DropboxFlop: A Python backdoor exploiting Dropbox
In October 2023, around the same time as the PixelDrain variant discovery, we found a new PyInstaller-bundled executable with SHA-256 hash DAFAD19900FFF383C2790E017C958A1E92E84F7BB159A2A7136923B715A4C94F. It appears that CeranaKeeper developed this based on a publicly available project called Dropflop, which is a reverse shell with upload and download capabilities. The compiled Python file is named dropboxflop.pyc. This backdoor retrieves an encrypted Dropbox token and relies on files in the remote Dropbox repository to execute commands on the machine. It creates a unique local folder, updates a remote file called lasttime every 15 seconds, and checks for a file named tasks for command execution and file upload tasks.
OneDoor: A C++ backdoor exploiting OneDrive
Shortly after deploying the Python backdoor DropboxFlop, CeranaKeeper introduced a statically linked C/C++ backdoor abusing OneDrive called OneDoor. The sample (SHA-256: 3F81D1E70D9EE39C83B582AC3BCC1CDFE038F5DA31331CDBCD4FF1A2D15BB7C8) is named OneDrive.exe and imitates the legitimate Microsoft executable, as seen in Figure 2.
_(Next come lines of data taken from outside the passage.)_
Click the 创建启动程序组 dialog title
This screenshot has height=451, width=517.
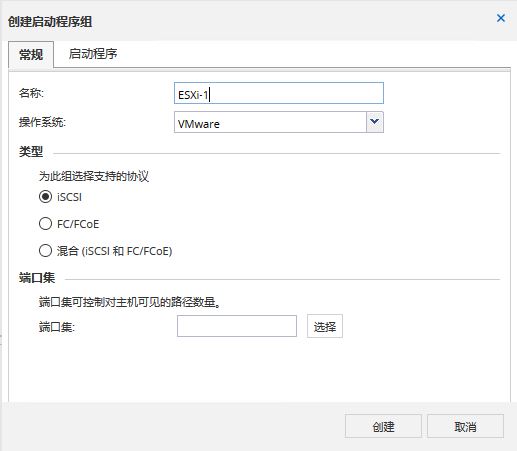(x=50, y=22)
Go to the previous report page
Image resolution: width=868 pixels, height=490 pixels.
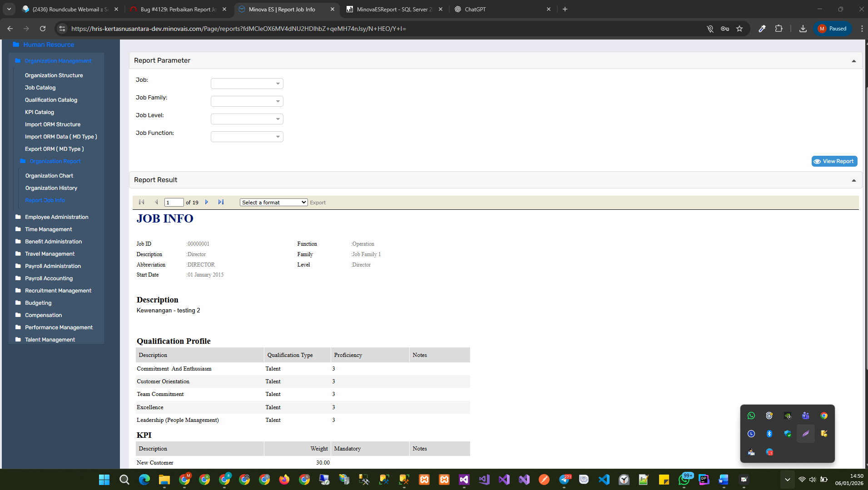(x=156, y=202)
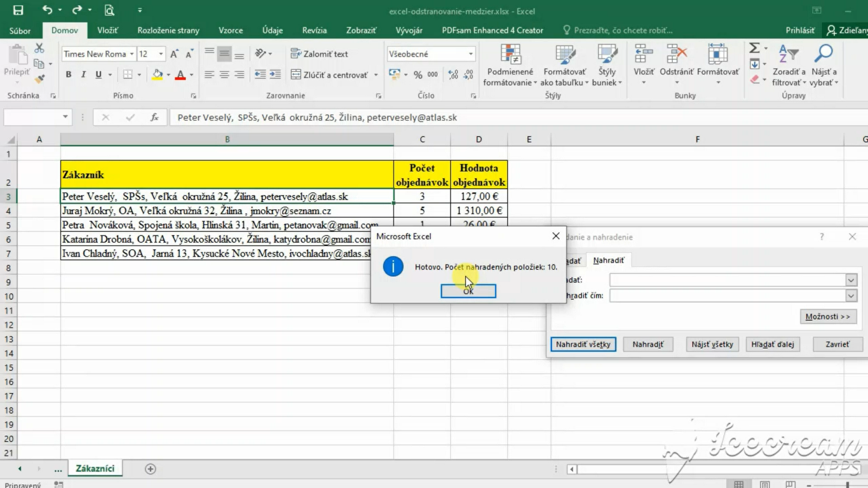Click the yellow fill color button

click(x=157, y=75)
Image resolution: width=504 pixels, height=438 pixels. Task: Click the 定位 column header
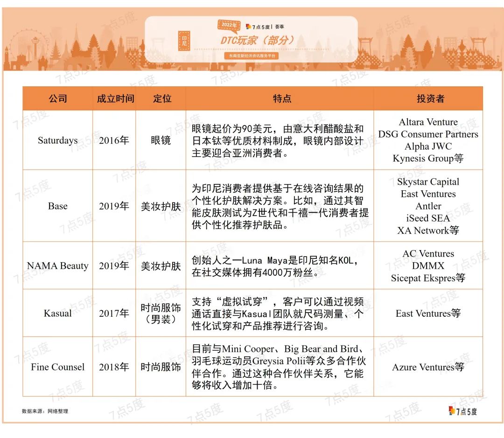point(161,98)
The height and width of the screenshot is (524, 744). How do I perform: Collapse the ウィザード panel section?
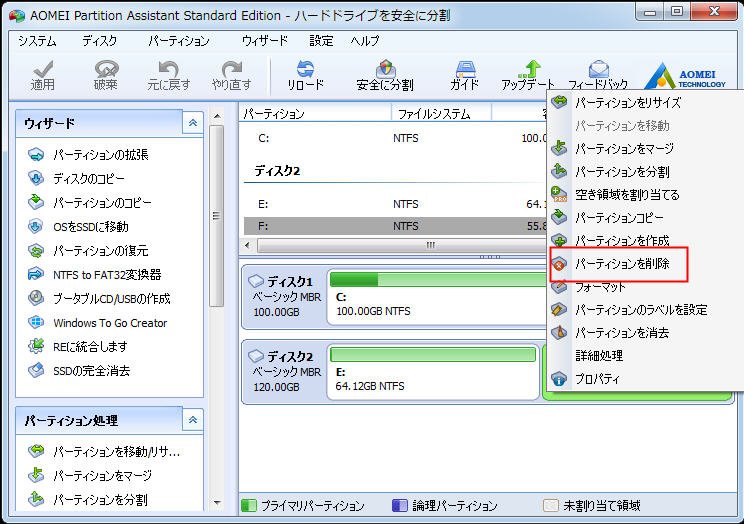192,123
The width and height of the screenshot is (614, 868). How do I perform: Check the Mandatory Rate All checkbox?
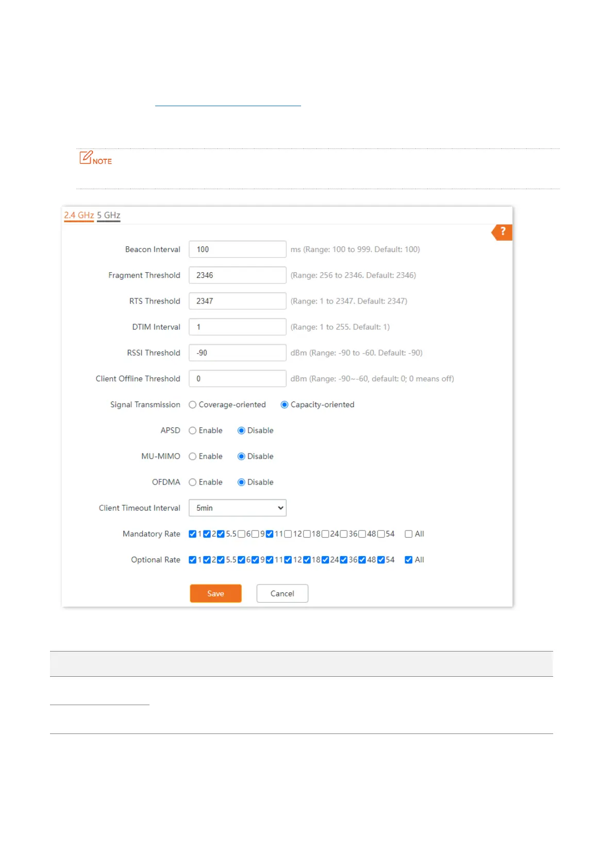[x=409, y=534]
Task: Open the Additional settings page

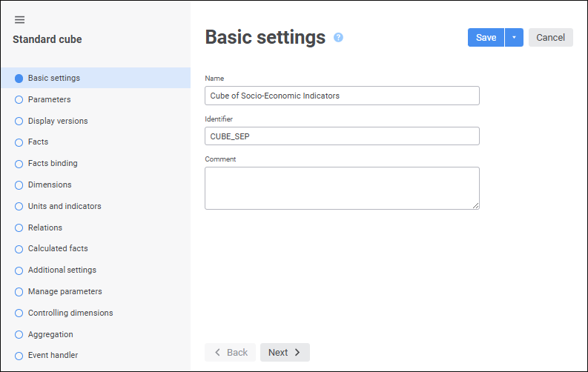Action: click(x=62, y=270)
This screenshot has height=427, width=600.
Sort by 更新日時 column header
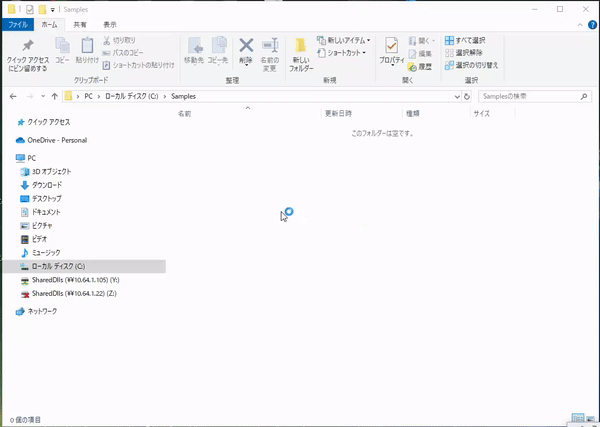[x=338, y=114]
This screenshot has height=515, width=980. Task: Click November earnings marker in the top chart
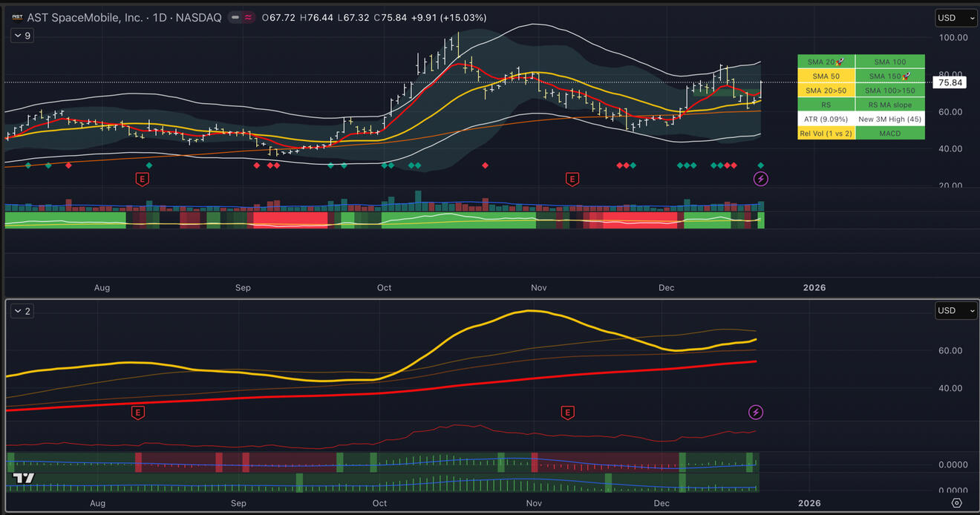572,178
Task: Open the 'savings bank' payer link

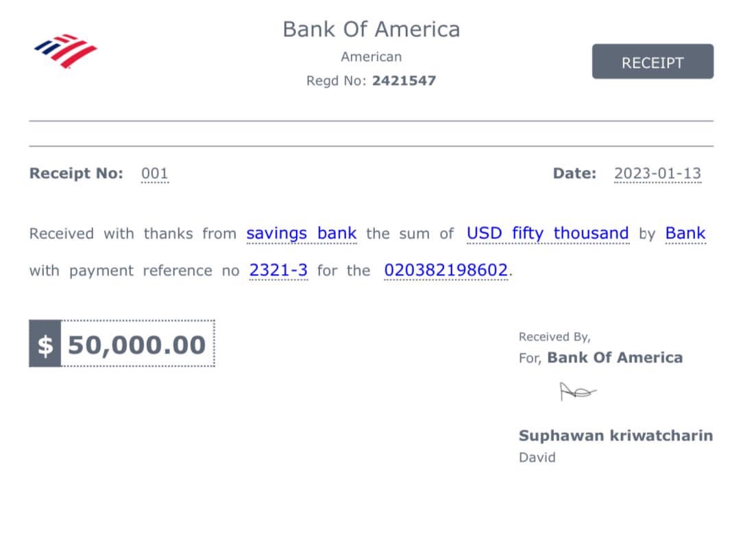Action: pyautogui.click(x=302, y=234)
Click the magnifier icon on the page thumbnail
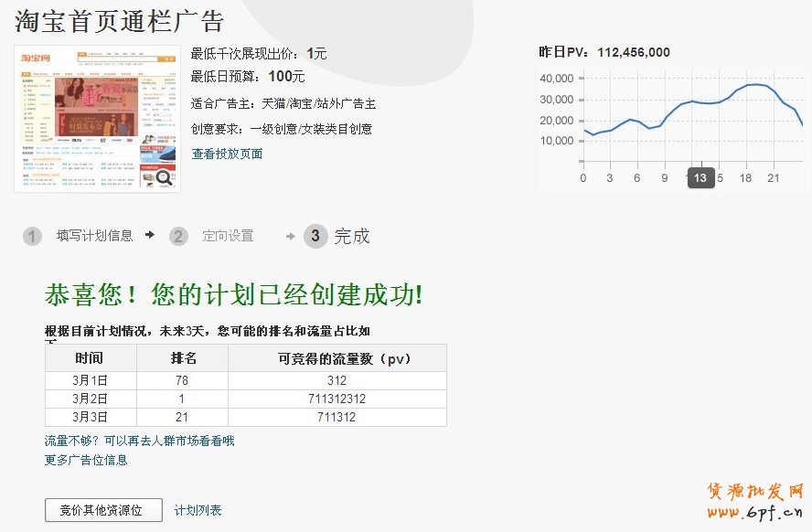Viewport: 812px width, 532px height. pyautogui.click(x=164, y=178)
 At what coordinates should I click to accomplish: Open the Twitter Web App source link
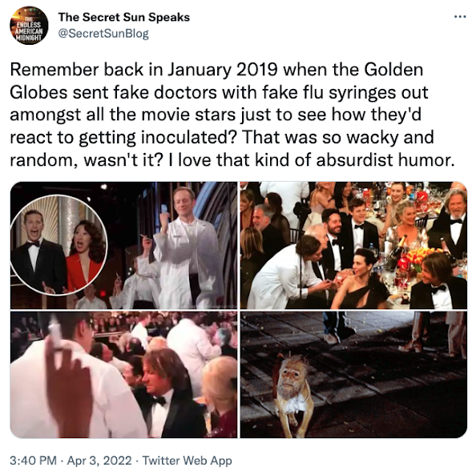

OneDoor functions similarly to DropboxFlop but uses the OneDrive REST API of the Microsoft Graph API for receiving commands and exfiltrating files. It creates a log file, accesses a config.ini file for decryption, and retrieves a folder ID called approot for storing application data.
Additionally, OneDoor attempts to access an errors.log file and retrieves lists of files from folders E and F on OneDrive for executing commands and uploading files, respectively. The results are encrypted and stored in a third folder on OneDrive, D, before the original files are deleted.
BingoShell: A Python backdoor exploiting GitHub
In February 2024, we discovered the most recent addition to the group’s exfiltration tools, named BingoShell for the string bingo# in a GitHub pull request title. The analyzed sample (SHA-256: 24E12B8B1255DF4E6619ED1A6AE1C75B17341EEF7418450E661B74B144570017) is named Update.exe and uses a Microsoft Office logo as its icon, as shown in Figure 3. According to the PE compilation timestamp, it was likely built in late January 2024.